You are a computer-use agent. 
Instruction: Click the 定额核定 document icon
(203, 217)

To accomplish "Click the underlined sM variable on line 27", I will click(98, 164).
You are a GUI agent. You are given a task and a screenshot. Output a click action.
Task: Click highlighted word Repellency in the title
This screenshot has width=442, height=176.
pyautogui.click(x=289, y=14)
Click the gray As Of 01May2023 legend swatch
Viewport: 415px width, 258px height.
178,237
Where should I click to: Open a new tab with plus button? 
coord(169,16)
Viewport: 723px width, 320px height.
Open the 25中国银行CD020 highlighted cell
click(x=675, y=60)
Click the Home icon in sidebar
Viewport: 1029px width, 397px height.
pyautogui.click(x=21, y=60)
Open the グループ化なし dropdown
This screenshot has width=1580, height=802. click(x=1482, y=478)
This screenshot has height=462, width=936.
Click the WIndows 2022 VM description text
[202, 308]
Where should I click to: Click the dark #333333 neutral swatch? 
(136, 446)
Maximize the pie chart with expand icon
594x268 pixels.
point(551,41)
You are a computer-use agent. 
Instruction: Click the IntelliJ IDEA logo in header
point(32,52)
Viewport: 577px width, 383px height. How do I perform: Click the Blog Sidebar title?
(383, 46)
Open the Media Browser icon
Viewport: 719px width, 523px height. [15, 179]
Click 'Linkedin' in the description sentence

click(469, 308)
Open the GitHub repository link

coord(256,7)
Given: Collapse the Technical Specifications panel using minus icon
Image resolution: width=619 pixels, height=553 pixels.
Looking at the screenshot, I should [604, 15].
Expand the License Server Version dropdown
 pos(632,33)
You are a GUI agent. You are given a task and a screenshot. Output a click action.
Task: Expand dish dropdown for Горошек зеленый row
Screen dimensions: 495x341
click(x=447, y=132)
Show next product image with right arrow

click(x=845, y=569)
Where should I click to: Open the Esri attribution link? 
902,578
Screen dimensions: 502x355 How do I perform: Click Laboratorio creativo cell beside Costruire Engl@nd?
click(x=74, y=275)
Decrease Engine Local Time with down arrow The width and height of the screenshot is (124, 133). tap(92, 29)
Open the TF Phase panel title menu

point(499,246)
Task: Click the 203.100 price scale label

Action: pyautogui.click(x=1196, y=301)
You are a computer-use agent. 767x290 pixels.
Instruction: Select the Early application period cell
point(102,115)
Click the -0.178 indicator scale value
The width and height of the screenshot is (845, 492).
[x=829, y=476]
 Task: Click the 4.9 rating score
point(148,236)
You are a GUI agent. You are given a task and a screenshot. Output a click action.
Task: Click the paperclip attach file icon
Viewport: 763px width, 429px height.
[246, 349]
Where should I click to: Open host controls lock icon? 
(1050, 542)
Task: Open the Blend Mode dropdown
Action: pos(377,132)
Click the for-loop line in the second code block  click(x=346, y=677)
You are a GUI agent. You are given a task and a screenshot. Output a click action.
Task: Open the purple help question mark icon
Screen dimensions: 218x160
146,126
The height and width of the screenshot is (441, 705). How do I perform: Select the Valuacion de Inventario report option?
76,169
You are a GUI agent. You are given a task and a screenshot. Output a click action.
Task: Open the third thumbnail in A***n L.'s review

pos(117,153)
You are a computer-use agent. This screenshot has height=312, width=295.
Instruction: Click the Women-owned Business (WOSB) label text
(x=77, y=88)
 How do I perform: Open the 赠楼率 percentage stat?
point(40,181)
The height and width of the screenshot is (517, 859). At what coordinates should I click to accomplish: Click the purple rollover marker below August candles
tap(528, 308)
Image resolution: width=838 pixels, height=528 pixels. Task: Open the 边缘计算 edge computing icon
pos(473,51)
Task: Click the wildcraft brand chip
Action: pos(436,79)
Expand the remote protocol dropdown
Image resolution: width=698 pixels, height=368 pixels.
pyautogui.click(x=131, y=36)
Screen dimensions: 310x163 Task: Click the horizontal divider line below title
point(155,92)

Prompt:
Without leaving out a single line, retype the material above exactly.

Output of the task:
You are a computer-use agent. 
Instruction: Click the 定额核定 document icon
(203, 217)

To accomplish "Click the underlined sM variable on line 27", I will click(98, 164).
You are a GUI agent. You are given a task and a screenshot. Output a click action.
Task: Click highlighted word Repellency in the title
This screenshot has width=442, height=176.
pyautogui.click(x=289, y=14)
Click the gray As Of 01May2023 legend swatch
Viewport: 415px width, 258px height.
178,237
Where should I click to: Open a new tab with plus button? 
coord(169,16)
Viewport: 723px width, 320px height.
Open the 25中国银行CD020 highlighted cell
click(x=675, y=60)
Click the Home icon in sidebar
Viewport: 1029px width, 397px height.
pyautogui.click(x=21, y=60)
Open the グループ化なし dropdown
This screenshot has width=1580, height=802. click(x=1482, y=478)
This screenshot has height=462, width=936.
Click the WIndows 2022 VM description text
[202, 308]
Where should I click to: Click the dark #333333 neutral swatch? 
(136, 446)
Maximize the pie chart with expand icon
594x268 pixels.
point(551,41)
You are a computer-use agent. 
Instruction: Click the IntelliJ IDEA logo in header
point(32,52)
Viewport: 577px width, 383px height. How do I perform: Click the Blog Sidebar title?
(383, 46)
Open the Media Browser icon
Viewport: 719px width, 523px height. [15, 179]
Click 'Linkedin' in the description sentence

click(469, 308)
Open the GitHub repository link

coord(256,7)
Given: Collapse the Technical Specifications panel using minus icon
Image resolution: width=619 pixels, height=553 pixels.
Looking at the screenshot, I should [604, 15].
Expand the License Server Version dropdown
 pos(632,33)
You are a GUI agent. You are given a task and a screenshot. Output a click action.
Task: Expand dish dropdown for Горошек зеленый row
Screen dimensions: 495x341
click(x=447, y=132)
Show next product image with right arrow

click(x=845, y=569)
Where should I click to: Open the Esri attribution link? 
902,578
Screen dimensions: 502x355 How do I perform: Click Laboratorio creativo cell beside Costruire Engl@nd?
click(x=74, y=275)
Decrease Engine Local Time with down arrow The width and height of the screenshot is (124, 133). tap(92, 29)
Open the TF Phase panel title menu

point(499,246)
Task: Click the 203.100 price scale label

Action: pyautogui.click(x=1196, y=301)
You are a computer-use agent. 767x290 pixels.
Instruction: Select the Early application period cell
point(102,115)
Click the -0.178 indicator scale value
The width and height of the screenshot is (845, 492).
[x=829, y=476]
 Task: Click the 4.9 rating score
point(148,236)
You are a GUI agent. You are given a task and a screenshot. Output a click action.
Task: Click the paperclip attach file icon
Viewport: 763px width, 429px height.
[246, 349]
Where should I click to: Open host controls lock icon? 
(1050, 542)
Task: Open the Blend Mode dropdown
Action: pos(377,132)
Click the for-loop line in the second code block  click(x=346, y=677)
You are a GUI agent. You are given a task and a screenshot. Output a click action.
Task: Open the purple help question mark icon
Screen dimensions: 218x160
146,126
The height and width of the screenshot is (441, 705). How do I perform: Select the Valuacion de Inventario report option?
76,169
You are a GUI agent. You are given a task and a screenshot. Output a click action.
Task: Open the third thumbnail in A***n L.'s review

pos(117,153)
You are a computer-use agent. This screenshot has height=312, width=295.
Instruction: Click the Women-owned Business (WOSB) label text
(x=77, y=88)
 How do I perform: Open the 赠楼率 percentage stat?
point(40,181)
The height and width of the screenshot is (517, 859). At what coordinates should I click to accomplish: Click the purple rollover marker below August candles
tap(528, 308)
Image resolution: width=838 pixels, height=528 pixels. Task: Open the 边缘计算 edge computing icon
pos(473,51)
Task: Click the wildcraft brand chip
Action: pos(436,79)
Expand the remote protocol dropdown
Image resolution: width=698 pixels, height=368 pixels.
pyautogui.click(x=131, y=36)
Screen dimensions: 310x163 Task: Click the horizontal divider line below title
point(155,92)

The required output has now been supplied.